By Felix Anthony

Miao, July 18, 2022: Church people and parents in an eastern Indian state have rejoiced after all students of 16 schools of Miao diocese passed the tenth grade exam conducted by the Indian School Certificate Examination.

The results were announced July 18.

“Our students have shown that excellence in education depends on quality of teaching and not on the remoteness of the location,” says Ngapnai Jamikham, a parent from Kanubari in Longding district. The good result this year is a testimony to this fact, he added.

“Gone are the days when we used to worry about the education of our children. Thanks to the Church now quality education has walked into our doorstep,” Jamikham told Matters India.

Father Shoby Simon, the secretary Newman Educational Society (NES), the educational wing of Miao diocese that manages these schools, too said the results were “a great moment of pride for all of us, the teachers, parents and the students.”

The priest hailed the students’ achievement as “a remarkable feat considering all the difficulties and inconveniences the students and teachers face in this part of the country.

Total of 595 students appeared for the examination this year, 333 girls and 262 boys.

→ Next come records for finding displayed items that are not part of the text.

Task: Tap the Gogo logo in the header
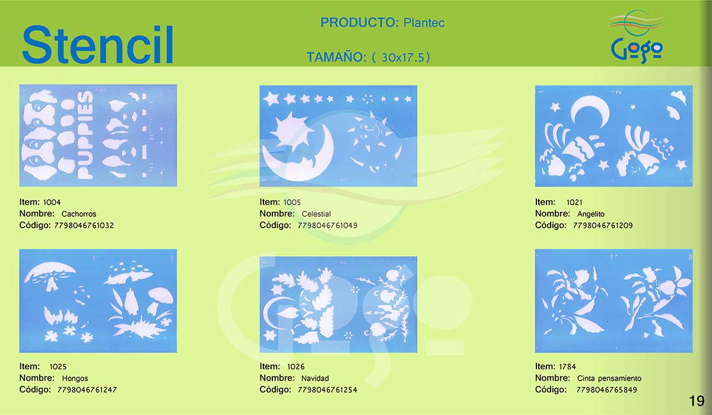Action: click(x=637, y=37)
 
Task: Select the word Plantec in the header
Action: click(x=424, y=23)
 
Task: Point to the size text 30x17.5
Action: click(x=403, y=58)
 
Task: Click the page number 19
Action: click(x=697, y=401)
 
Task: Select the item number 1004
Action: click(x=52, y=202)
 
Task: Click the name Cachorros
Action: click(x=78, y=213)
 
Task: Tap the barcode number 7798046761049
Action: click(x=328, y=225)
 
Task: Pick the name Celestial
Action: click(x=316, y=213)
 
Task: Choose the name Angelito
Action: click(x=591, y=213)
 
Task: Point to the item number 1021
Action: click(x=574, y=202)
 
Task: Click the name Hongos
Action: click(x=75, y=378)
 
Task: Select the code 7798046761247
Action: click(x=87, y=390)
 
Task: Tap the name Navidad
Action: click(x=315, y=378)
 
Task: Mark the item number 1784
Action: click(x=567, y=367)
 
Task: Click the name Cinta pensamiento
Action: click(x=609, y=378)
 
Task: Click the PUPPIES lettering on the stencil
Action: click(x=85, y=135)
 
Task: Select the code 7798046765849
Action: click(x=606, y=390)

Among them, 393 have secured first division and 202 second.

Congratulating the students and the teachers, Bishop George Pallipparambil of Miao, the NES patron, reminded all that while rejoicing over this year’s “great result,” they should not forget that the graduates of this year are just beginning their real life.

According to him, education will become effective and transformative when the school pays attention to earlier and future graduates.

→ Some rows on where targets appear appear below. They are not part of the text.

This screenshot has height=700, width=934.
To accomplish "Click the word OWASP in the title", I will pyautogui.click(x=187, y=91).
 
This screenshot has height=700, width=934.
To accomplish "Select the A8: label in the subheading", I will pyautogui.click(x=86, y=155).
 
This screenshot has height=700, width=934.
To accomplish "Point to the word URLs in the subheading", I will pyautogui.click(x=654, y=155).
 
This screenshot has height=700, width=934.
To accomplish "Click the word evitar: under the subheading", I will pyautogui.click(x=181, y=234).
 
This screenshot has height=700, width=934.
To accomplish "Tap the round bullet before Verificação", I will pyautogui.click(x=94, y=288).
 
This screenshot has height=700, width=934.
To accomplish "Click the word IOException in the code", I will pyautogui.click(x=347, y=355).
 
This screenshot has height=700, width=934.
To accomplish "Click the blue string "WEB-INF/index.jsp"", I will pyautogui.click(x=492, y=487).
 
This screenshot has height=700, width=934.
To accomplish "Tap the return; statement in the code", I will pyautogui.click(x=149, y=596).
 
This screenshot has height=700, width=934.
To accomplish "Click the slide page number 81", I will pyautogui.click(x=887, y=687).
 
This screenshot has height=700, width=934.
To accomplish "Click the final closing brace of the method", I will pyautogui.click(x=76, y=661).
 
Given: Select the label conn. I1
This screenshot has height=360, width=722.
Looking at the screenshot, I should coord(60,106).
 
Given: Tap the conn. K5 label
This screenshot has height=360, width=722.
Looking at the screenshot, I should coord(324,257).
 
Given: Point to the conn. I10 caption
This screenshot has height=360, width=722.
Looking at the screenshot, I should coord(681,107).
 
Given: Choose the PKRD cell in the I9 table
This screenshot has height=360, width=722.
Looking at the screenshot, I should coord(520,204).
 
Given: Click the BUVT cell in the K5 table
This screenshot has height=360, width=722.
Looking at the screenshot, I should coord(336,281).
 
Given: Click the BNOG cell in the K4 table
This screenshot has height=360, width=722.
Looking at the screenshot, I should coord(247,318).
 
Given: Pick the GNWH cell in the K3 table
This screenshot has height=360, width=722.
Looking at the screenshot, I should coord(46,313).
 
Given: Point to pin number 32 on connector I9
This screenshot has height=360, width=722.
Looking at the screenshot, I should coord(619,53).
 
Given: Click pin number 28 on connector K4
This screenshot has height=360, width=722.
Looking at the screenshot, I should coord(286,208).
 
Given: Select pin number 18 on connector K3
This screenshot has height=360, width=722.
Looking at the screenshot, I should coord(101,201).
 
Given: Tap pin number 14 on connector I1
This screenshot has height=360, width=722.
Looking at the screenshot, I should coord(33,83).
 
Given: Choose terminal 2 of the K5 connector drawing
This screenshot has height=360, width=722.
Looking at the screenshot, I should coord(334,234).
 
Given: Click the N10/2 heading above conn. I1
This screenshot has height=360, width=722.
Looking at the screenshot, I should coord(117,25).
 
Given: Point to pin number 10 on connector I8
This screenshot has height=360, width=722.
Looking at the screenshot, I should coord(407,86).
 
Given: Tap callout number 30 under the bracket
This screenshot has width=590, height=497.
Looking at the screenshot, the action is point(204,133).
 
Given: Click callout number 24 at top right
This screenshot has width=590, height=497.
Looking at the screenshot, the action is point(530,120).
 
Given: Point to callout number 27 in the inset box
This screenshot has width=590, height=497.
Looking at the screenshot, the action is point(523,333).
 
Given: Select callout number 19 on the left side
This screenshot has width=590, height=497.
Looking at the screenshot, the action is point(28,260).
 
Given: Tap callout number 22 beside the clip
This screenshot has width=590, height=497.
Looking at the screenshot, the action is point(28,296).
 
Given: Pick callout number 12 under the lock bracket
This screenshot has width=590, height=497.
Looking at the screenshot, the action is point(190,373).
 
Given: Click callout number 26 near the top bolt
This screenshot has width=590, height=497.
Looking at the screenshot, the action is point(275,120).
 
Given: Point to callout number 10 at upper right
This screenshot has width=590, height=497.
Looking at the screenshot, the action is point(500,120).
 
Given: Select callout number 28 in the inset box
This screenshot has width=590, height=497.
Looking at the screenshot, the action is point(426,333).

NES established its first school in Borduria village in June 1992. Since then it has contributed much to the improvement of literacy rate in Arunachal Pradesh. Back in 1990, the literacy rate stood at 41 percent and now it has jumped to 59.94 percent.

Much of the improvement is due to the intervention of the Church, as it established schools almost in every remote corner of the state, the prelate claims.

“Poverty has no religion, health care has no religion and illiteracy has no religion,” Bishop Pallipparambil said. “Our goal is to take to education to the last, the least and the lost”.

NES has now 53 schools in the last eight district of the state with more than 17,000 students from the remote corners of Arunachal Pradesh. Some 750 teachers cater to the physical, spiritual and overall growth of these students.